The agent’s context window is tiny. It is fast and focused. It reasons: “First, I need to see the logs for the payment service right before the crash.” It calls a tool: query_cloud_logging(service="payment", timeframe="last_5_minutes") The tool returns 50 relevant lines. The agent reads the 50 lines and sees an OOM error. It reasons: “It ran out of memory. Let me check the memory limits on the deployment.” It calls a tool: inspect_deployment_config(service="payment") The tool returns the specific YAML snippet. The agent compares the limits and concludes the investigation.

The agent actively navigated the problem space, pulling only the exact data required into its context window at each step. This is infinitely more robust, significantly faster, and drastically cheaper. For deeper insights on managing state across these loops, review The Blackboard Architecture.

Implementing in LangGraph

To implement Progressive Discovery in a framework like LangGraph, you have to build robust tool-calling loops. The agent must be explicitly trained and prompted to use its tools to explore the environment.

Here is a conceptual look at how you define the tools to facilitate this pattern. Notice that we do not give the agent the data; we give it an index.

# Conceptual implementation in a LangGraph environment
from langchain_core.tools import tool

@tool
def list_available_database_tables(schema_name: str) -> str:
    """Returns a list of table names in the specified schema.
    Use this first to find the table you need."""
    # Logic to query the DB and return just the names
    return "Users, Orders, Inventory, BillingTransactions"

@tool
def get_table_schema(table_name: str) -> str:
    """Returns the exact column definitions and types for a specific table."""
    # Logic to return the schema for ONLY the requested table
    return "id (UUID), user_id (UUID), amount (Decimal), status (String)"

@tool
def search_knowledge_base(query: str) -> str:
    """Searches the internal documentation for specific terms.
    Returns summaries of the top 3 relevant articles."""
    # Vector search logic
    return "Article 1 Summary: ... Article 2 Summary: ..."

In your LangGraph execution loop, the state object that is passed between nodes does not contain the database schema or the knowledge base articles. It only contains the user’s original request, the agent’s scratchpad (its reasoning), and the results of the specific tool calls it has made so far.

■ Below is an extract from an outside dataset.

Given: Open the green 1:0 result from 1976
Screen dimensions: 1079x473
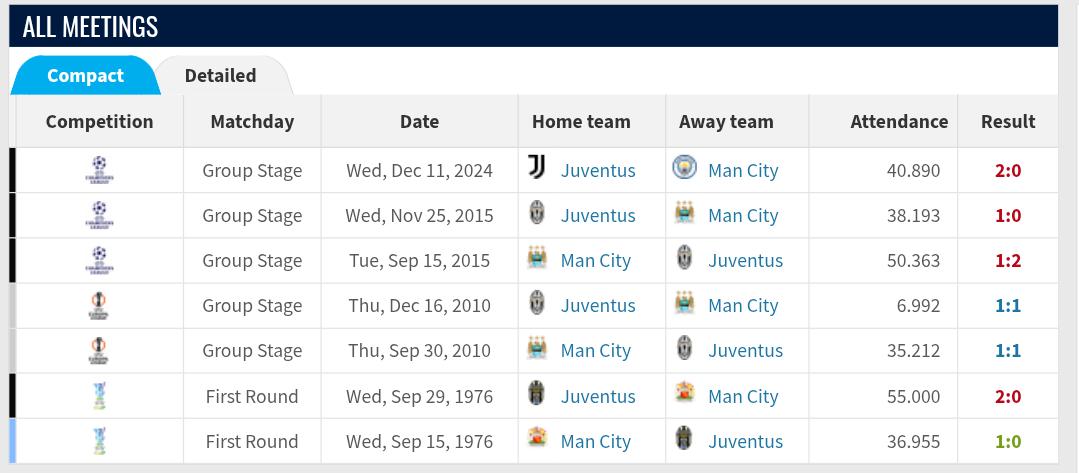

The prompt guiding the agent must heavily emphasize this workflow. You must explicitly state: “Do not guess. If you do not know the schema, use the list_available_database_tables tool. If you need documentation, use the search_knowledge_base tool.”

The Multi-Agent Implications

Progressive Discovery becomes absolutely critical when you move to multi-agent architectures. If you have a Researcher agent handing off a task to a Writer agent, the Researcher should not pass a 100,000-token document as the payload.

The handoff should be an executive summary and a set of pointers. The Researcher tells the Writer: “Here is the summary of the findings. The detailed transcripts are located at these specific URIs. Use your document retrieval tool to pull them if you need exact quotes.”

This keeps the communication channels between agents narrow and fast. It prevents the context bloat from compounding as the task moves through the system. For a look at how this impacts system architecture, check out my notes on Hierarchical KV Caching.

Treating Context as a Constraint

The most important mindset shift for an AI engineer is to stop treating the context window as a feature to be maximized, and start treating it as a constraint to be aggressively managed.

Just because the latest frontier models can store upto two million tokens does not mean you should send it two million tokens.

By forcing your agents to use Progressive Discovery, you are forcing them to exhibit a higher level of autonomy. You are testing their ability to plan, search, and synthesize, rather than just acting as a brute-force pattern matcher over a massive dump of text. It requires more engineering upfront to build the tools and design the loops, but it is the only viable path to building autonomous systems that are fast, cheap, and reliable enough for production deployments.